| Your task |
Find and return every line of the data that contains the word "will".
Dataset excerpts START
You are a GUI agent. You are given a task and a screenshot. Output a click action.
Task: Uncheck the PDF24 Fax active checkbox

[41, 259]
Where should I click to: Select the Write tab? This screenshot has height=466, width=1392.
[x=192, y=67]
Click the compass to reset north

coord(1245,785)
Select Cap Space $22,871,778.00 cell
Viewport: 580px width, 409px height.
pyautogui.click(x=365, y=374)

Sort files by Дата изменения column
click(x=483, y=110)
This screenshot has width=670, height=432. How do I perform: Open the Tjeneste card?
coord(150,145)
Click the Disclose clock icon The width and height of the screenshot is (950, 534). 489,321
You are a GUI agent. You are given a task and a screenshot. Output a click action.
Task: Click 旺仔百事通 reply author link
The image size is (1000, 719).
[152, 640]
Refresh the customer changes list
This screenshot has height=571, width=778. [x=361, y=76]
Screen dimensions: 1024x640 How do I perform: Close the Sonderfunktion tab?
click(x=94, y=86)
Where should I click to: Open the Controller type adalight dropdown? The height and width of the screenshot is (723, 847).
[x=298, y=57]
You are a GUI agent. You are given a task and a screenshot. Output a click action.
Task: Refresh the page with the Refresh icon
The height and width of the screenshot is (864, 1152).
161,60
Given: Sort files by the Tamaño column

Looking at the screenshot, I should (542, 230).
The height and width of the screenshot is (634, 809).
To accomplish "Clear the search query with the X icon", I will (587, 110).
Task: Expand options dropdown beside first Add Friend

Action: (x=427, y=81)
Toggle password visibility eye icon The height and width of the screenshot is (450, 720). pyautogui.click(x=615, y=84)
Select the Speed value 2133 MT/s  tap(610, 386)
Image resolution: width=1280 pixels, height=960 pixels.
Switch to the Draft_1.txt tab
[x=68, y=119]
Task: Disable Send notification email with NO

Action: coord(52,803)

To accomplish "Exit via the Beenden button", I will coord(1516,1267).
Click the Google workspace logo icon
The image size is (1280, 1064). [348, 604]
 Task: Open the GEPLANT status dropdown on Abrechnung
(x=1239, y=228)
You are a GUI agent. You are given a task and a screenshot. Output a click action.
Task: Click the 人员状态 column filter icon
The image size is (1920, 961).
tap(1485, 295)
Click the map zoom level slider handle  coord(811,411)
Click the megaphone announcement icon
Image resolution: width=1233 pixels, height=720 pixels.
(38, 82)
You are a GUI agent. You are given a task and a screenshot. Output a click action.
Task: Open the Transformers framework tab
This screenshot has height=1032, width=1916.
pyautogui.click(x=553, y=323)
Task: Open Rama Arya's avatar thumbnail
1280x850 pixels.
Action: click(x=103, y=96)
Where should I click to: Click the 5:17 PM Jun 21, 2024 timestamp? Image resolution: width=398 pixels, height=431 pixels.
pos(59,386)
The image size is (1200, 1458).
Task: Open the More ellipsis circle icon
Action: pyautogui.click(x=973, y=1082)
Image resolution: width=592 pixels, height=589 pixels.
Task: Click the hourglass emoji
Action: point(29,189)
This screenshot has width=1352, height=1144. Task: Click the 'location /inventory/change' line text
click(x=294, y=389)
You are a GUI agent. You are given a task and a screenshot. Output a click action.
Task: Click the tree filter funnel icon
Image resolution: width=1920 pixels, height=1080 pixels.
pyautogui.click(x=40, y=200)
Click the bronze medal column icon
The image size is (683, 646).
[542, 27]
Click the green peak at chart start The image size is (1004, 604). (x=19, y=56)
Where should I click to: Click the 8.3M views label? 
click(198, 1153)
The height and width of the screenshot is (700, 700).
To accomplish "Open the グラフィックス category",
Dataset excerpts END
| Answer area |
To accomplish "Clear the search query with the X icon", I will (587, 110).
To accomplish "Exit via the Beenden button", I will coord(1516,1267).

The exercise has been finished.